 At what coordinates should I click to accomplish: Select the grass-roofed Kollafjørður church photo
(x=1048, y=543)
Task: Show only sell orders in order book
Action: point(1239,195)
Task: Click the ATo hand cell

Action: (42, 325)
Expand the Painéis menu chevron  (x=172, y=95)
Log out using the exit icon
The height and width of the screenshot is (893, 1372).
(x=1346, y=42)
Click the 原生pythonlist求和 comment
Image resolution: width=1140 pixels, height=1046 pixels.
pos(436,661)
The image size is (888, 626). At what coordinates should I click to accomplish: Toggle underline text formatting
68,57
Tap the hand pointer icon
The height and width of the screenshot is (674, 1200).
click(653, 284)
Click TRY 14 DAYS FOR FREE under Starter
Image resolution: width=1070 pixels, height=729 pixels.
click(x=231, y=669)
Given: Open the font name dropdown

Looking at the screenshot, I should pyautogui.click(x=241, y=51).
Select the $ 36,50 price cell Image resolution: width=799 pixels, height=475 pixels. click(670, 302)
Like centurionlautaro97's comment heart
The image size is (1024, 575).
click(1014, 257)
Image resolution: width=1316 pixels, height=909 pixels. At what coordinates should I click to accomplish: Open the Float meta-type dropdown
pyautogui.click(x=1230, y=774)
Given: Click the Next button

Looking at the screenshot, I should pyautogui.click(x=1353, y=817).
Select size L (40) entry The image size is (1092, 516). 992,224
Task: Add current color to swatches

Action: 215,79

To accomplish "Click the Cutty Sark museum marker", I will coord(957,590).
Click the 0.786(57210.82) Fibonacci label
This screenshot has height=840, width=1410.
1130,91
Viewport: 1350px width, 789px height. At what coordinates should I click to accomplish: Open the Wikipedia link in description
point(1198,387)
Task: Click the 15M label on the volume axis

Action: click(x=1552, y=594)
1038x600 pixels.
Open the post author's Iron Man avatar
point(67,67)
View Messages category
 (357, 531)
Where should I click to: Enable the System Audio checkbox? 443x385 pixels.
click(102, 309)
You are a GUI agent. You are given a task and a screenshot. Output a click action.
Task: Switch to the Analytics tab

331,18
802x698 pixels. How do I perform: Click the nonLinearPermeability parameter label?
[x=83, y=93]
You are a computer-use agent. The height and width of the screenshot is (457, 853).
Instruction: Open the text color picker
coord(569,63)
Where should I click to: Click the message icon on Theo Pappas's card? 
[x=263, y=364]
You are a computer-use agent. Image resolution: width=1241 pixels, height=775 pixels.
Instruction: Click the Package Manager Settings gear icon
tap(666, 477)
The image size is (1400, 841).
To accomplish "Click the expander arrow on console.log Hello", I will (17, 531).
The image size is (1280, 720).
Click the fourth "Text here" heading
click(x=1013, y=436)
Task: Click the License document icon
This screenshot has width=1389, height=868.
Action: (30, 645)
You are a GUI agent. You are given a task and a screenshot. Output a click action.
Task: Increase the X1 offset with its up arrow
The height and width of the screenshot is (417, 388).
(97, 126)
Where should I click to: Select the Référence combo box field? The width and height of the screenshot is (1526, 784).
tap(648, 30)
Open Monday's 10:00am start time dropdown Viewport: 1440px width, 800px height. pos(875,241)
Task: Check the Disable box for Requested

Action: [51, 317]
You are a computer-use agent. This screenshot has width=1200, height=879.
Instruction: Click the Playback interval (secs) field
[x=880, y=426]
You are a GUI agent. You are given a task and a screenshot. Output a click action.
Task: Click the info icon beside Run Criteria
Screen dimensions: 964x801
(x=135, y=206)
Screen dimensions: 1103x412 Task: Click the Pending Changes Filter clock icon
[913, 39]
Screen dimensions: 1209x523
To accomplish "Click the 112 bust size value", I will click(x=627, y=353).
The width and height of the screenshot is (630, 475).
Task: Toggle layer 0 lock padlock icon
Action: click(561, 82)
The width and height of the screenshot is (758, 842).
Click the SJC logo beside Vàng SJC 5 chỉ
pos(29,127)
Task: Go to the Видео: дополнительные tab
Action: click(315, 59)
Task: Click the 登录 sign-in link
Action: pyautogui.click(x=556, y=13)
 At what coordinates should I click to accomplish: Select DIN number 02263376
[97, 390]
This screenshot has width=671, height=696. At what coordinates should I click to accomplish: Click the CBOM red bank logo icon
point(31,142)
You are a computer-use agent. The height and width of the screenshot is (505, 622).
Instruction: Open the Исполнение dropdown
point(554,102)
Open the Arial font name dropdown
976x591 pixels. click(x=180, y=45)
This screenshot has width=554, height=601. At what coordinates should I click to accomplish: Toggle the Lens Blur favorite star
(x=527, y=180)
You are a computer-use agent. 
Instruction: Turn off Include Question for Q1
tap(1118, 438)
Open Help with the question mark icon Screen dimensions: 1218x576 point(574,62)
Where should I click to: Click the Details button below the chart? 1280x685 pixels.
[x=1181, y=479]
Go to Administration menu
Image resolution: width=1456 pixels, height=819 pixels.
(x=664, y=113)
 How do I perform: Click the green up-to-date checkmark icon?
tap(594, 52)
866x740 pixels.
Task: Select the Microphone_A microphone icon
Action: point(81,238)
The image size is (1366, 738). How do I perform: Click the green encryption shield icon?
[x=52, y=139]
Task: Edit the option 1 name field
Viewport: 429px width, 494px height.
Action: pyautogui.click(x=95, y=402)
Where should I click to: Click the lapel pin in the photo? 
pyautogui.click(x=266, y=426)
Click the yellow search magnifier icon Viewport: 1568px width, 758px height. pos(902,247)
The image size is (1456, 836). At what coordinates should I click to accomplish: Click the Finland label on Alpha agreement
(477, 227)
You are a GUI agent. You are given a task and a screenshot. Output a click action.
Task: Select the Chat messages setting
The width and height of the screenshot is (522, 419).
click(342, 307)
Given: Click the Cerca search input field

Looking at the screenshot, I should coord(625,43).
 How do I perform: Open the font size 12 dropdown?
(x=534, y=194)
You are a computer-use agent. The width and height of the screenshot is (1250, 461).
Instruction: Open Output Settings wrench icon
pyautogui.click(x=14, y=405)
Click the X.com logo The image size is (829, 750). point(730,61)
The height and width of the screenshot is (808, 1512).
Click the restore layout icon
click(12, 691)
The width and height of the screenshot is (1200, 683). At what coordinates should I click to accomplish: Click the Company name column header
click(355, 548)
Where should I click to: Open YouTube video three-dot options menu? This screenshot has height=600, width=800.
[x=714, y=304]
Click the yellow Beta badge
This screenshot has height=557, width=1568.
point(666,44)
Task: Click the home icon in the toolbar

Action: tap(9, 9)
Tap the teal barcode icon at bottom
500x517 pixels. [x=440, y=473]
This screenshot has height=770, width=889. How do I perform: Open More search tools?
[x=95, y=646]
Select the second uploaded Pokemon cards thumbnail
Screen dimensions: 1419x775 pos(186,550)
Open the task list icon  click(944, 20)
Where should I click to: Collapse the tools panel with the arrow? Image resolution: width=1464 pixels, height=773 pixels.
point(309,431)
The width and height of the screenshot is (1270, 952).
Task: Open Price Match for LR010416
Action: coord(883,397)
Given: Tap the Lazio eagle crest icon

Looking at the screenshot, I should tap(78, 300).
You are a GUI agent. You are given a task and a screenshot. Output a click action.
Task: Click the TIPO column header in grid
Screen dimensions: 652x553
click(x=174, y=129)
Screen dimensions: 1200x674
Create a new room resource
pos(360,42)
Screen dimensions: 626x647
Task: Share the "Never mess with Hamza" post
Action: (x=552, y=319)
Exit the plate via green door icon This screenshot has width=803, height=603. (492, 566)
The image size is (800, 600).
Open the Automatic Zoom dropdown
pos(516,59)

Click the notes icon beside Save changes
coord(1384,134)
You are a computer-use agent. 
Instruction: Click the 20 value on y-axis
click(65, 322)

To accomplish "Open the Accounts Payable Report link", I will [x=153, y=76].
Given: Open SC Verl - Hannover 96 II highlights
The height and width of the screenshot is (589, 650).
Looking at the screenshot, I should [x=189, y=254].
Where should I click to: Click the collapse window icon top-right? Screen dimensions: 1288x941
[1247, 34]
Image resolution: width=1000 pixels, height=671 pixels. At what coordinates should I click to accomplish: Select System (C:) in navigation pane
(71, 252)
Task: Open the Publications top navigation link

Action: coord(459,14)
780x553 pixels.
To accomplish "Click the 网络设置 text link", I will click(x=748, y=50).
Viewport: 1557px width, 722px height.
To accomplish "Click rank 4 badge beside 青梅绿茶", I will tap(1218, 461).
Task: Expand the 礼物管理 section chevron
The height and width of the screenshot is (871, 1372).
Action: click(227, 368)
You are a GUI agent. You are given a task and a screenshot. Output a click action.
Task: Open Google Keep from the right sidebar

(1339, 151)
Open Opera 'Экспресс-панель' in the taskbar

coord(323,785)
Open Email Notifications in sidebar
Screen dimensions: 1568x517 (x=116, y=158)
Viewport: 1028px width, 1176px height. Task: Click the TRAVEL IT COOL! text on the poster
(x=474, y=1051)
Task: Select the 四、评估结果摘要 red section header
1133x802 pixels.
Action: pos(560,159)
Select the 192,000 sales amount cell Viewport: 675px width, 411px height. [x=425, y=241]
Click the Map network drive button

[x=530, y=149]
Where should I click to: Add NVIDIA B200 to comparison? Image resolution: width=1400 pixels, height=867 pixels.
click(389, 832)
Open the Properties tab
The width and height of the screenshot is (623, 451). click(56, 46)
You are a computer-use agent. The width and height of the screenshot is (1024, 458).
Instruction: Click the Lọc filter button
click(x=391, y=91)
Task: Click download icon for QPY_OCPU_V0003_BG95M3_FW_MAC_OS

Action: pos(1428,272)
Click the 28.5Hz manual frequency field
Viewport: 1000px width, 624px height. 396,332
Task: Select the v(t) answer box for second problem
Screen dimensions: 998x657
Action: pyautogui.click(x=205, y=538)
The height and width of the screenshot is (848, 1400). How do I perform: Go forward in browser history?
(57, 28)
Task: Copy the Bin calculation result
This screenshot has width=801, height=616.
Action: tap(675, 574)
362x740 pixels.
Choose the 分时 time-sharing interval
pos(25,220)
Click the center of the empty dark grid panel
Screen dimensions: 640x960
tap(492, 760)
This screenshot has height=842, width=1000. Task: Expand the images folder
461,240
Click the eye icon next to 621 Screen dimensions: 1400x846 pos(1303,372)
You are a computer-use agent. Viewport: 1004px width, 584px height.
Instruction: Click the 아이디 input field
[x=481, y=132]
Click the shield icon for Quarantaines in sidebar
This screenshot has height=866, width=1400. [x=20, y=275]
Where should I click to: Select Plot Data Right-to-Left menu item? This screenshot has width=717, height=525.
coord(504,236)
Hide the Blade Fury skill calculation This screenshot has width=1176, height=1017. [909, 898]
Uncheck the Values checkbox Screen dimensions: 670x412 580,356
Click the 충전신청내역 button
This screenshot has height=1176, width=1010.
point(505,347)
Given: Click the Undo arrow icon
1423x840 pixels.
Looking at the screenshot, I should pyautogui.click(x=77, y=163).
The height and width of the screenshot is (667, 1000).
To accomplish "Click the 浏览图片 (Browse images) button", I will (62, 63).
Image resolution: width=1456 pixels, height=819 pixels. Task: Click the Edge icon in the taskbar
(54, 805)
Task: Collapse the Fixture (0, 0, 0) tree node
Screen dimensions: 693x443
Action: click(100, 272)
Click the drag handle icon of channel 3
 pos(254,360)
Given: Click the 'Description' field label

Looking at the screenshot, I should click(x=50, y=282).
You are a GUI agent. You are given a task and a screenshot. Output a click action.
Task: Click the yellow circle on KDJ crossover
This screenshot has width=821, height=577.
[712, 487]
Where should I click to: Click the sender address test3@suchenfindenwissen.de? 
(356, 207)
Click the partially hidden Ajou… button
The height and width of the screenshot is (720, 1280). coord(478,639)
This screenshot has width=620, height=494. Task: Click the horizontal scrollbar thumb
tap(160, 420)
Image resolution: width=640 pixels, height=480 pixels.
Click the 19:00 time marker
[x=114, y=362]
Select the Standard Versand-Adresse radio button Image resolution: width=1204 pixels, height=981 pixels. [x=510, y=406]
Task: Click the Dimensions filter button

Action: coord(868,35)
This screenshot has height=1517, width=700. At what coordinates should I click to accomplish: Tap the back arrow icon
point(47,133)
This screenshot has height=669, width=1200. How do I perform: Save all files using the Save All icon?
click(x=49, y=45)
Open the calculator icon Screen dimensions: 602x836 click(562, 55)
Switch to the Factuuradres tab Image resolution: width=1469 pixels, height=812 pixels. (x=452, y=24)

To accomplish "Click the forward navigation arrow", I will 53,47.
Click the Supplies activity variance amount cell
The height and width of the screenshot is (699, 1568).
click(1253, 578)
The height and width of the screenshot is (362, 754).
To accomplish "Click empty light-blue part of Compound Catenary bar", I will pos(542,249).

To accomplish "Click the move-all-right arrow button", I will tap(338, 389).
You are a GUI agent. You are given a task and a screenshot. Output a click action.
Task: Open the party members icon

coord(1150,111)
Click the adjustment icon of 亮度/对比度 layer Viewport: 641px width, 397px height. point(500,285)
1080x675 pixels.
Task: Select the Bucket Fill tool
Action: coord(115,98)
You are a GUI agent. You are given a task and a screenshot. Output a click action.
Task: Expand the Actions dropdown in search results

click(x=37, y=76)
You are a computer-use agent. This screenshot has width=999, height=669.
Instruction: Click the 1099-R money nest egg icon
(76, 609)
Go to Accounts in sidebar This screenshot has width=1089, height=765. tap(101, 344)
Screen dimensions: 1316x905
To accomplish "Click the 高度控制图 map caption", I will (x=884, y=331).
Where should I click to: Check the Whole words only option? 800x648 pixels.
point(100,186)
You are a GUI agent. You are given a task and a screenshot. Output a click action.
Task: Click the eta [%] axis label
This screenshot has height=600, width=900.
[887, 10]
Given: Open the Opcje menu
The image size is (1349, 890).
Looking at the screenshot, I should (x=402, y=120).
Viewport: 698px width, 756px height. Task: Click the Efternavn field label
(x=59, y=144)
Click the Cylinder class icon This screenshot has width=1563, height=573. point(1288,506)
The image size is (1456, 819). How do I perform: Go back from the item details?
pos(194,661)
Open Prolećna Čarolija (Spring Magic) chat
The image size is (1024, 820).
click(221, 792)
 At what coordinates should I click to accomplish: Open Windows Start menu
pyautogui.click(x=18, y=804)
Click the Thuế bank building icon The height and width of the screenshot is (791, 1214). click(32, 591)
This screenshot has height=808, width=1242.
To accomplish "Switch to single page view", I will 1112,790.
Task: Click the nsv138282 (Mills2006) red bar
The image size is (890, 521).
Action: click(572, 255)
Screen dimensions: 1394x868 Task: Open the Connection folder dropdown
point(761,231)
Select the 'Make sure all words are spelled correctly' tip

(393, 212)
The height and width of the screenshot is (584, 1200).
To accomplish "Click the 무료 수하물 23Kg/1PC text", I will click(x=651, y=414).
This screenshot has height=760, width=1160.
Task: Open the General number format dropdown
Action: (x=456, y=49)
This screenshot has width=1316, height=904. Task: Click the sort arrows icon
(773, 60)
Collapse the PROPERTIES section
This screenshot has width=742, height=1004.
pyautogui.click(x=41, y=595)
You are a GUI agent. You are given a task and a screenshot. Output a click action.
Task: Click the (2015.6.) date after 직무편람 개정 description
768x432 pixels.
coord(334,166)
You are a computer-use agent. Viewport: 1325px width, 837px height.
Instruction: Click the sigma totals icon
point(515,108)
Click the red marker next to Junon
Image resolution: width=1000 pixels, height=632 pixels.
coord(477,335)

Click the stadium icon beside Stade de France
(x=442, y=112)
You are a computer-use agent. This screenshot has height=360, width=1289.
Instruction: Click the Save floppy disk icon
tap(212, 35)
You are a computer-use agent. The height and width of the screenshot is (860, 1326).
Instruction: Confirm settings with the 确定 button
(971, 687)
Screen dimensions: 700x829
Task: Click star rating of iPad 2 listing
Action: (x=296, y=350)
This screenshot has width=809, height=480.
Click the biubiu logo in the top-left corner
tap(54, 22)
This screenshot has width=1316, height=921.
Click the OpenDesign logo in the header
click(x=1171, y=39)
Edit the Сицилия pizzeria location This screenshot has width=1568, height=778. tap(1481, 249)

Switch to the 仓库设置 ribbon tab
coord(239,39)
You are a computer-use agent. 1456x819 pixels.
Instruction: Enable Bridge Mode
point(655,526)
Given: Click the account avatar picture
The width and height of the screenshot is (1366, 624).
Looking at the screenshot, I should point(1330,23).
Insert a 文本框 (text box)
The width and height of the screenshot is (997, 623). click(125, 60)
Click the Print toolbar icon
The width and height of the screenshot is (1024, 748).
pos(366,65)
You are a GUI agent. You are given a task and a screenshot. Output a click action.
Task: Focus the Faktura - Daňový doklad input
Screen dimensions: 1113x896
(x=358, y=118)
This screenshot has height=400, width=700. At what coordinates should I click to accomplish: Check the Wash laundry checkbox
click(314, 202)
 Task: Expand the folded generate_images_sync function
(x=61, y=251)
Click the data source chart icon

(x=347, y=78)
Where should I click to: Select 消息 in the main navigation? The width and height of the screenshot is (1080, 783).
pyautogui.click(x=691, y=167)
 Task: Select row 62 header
###
- [Task details]: Copy out the part of the listing above that opens with the line containing "Click the data source chart icon" and closes with the final line of the listing, keeping both of those lines.

- [Solution for this problem]:
Click the data source chart icon

(x=347, y=78)
Where should I click to: Select 消息 in the main navigation? The width and height of the screenshot is (1080, 783).
pyautogui.click(x=691, y=167)
 Task: Select row 62 header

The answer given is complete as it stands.